Leseni is from the Maasai tribe, a unique tribe from southern Kenya and northern Tanzania, which, despite globalization and western cultural influences, have clung to their traditional way of life. For the Maasais, that means eating rare goat and beef and drinking goats' blood.
"Here I was sucking blood from the goat. We were brought up doing that, it's part of our stable diet," she says. After doctors removed the pus from Leseni's stomach, she was put on anti-TB drugs for six months. When she went back to her community—she wanted to educate people about the dangers of drinking animal blood and eating uncooked meat—they resisted; they wouldn't take her seriously.
"How can I tell them that what they've been eating since they were alive could be infected with TB?" she says. But eventually, her awareness-raising started having an impact: More and more people came forward explaining that they'd lost loved ones that had experienced the same symptoms as her. Word spread in the community, and Leseni began educating people about how to prevent TB infection through TALAKU, a community-based organization that she founded.
"People used to think you would get TB from sharing plates or cups. They didn't know it was airborne or could spread from animals," she says. "But now I'm seeing changes in the community, where people are more accepting and people are making changes in their lives to reduce the risk of TB."

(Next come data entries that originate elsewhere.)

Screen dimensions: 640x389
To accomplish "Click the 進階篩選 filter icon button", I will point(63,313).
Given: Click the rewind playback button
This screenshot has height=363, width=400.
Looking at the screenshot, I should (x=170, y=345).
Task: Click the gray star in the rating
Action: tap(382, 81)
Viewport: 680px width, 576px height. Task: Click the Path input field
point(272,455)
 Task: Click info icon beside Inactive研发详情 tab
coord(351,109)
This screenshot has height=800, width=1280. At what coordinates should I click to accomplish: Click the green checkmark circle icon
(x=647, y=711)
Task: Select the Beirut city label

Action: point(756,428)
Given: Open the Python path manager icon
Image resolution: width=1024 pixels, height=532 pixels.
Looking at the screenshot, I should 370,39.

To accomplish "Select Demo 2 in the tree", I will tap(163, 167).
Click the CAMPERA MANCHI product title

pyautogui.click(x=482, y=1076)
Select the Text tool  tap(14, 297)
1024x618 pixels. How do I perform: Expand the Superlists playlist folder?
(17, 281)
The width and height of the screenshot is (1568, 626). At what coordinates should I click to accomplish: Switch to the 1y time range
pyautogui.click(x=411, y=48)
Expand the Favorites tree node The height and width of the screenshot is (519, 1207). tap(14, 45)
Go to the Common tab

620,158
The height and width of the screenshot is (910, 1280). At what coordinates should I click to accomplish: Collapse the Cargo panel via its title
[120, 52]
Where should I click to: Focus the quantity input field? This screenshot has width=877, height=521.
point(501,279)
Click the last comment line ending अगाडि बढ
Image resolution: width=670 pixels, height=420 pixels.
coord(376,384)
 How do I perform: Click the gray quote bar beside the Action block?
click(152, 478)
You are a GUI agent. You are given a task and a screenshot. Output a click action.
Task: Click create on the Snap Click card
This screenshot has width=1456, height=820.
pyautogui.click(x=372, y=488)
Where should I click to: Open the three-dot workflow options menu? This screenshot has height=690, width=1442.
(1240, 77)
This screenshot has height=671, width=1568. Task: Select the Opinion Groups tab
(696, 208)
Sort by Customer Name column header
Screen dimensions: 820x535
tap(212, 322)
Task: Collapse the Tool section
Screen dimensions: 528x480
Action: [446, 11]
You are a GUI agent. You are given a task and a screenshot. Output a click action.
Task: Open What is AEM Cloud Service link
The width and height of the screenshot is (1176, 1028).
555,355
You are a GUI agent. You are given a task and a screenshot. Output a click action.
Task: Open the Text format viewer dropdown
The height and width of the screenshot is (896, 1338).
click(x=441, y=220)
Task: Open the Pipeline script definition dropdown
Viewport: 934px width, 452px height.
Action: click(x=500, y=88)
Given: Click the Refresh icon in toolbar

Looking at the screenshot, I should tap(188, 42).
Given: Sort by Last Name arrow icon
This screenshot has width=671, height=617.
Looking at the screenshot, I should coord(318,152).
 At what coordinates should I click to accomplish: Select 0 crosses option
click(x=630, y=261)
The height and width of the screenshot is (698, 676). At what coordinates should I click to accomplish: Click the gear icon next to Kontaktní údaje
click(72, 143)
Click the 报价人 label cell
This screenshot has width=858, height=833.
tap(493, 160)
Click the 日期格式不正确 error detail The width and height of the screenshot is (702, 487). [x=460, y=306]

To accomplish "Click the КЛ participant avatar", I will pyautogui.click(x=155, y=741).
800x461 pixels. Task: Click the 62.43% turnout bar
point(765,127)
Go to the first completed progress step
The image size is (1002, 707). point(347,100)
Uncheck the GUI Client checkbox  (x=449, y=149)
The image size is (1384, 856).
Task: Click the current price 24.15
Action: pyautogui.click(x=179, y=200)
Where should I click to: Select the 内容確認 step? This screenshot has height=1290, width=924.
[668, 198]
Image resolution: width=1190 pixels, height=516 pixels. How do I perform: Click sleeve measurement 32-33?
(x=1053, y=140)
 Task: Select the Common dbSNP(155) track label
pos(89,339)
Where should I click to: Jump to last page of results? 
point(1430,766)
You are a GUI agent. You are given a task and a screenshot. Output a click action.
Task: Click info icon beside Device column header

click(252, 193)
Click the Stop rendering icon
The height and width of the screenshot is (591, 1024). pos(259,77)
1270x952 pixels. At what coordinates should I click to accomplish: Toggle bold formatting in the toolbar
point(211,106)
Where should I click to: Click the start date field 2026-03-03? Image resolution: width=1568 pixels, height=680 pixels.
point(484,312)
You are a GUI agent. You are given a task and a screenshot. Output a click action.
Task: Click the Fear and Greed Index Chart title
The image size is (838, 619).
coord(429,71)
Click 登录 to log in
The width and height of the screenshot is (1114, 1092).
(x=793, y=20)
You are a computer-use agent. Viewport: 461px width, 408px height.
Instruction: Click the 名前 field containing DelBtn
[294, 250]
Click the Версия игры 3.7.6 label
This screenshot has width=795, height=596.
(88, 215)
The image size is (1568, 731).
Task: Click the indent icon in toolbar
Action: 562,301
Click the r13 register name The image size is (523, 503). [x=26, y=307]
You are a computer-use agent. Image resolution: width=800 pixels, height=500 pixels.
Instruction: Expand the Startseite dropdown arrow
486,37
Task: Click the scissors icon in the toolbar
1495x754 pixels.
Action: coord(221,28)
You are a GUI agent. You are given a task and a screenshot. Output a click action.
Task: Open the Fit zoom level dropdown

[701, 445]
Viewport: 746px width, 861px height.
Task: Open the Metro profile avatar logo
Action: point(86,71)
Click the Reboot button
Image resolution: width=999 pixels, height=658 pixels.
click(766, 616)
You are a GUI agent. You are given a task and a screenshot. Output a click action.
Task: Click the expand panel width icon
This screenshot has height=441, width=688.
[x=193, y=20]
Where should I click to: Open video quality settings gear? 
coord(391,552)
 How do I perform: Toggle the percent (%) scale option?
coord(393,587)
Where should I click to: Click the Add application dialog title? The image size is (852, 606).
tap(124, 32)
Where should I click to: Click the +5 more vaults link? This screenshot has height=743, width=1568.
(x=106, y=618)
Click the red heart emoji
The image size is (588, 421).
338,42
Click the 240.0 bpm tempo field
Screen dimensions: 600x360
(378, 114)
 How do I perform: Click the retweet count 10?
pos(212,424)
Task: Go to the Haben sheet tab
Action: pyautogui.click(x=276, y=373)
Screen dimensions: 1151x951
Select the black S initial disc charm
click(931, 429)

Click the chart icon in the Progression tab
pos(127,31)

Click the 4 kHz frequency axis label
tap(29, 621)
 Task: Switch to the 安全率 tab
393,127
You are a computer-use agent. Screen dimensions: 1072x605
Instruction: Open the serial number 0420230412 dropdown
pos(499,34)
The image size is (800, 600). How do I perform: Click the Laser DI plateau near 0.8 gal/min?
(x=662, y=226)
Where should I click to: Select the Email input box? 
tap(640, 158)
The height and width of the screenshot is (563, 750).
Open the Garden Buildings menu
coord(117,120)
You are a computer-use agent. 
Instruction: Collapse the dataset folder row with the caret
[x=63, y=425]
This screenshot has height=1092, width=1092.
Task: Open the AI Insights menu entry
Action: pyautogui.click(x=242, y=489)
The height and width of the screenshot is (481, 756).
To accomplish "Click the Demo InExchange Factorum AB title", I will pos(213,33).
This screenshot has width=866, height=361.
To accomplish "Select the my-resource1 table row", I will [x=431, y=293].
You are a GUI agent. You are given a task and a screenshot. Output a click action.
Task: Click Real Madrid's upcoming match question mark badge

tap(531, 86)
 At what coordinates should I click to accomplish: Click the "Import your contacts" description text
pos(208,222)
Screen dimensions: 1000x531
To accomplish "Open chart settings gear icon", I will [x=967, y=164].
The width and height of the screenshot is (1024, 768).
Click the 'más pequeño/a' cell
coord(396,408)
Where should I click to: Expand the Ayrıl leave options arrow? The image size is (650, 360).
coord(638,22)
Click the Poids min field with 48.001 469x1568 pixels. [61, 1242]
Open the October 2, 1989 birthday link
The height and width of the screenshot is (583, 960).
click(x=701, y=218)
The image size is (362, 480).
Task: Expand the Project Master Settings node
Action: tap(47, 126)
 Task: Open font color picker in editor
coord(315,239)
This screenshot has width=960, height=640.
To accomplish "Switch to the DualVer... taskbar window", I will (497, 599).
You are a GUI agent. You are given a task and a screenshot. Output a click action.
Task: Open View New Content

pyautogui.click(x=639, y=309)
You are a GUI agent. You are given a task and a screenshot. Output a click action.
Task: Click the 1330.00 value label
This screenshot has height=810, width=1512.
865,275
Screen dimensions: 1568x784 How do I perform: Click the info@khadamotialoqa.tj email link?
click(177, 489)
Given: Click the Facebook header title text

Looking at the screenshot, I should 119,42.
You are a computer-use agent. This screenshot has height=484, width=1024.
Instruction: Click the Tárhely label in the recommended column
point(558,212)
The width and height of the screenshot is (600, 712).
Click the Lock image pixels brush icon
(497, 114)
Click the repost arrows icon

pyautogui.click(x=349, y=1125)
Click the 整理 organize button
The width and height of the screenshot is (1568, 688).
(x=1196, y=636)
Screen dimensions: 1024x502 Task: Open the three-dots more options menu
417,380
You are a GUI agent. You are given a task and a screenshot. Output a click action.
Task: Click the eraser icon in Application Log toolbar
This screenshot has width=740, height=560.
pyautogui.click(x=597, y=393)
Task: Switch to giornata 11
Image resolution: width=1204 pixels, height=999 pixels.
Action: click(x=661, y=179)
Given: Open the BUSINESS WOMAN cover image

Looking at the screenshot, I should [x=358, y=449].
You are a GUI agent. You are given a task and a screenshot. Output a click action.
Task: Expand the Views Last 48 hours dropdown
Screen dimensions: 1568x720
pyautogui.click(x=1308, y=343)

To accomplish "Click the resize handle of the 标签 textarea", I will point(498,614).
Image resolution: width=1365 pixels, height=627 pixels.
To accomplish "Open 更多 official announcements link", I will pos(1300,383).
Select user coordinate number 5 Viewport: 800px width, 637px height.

Experts recognize that Mexico is a shining example of what needs to be done to prevent TB spread from animals to humans. But in less developed regions, there's a long way to go. Experts want countries around the world to improve their national food safety standards, and they also want an effective TB vaccine for livestock and people. But only time will tell whether these goals will ever be realized.
"TB is the top infectious disease killer today," says Monica Dias, information and technical officer for the World Health Organization. "But while there has been progress in combating TB, efforts to address zoonotic TB are really lacking behind."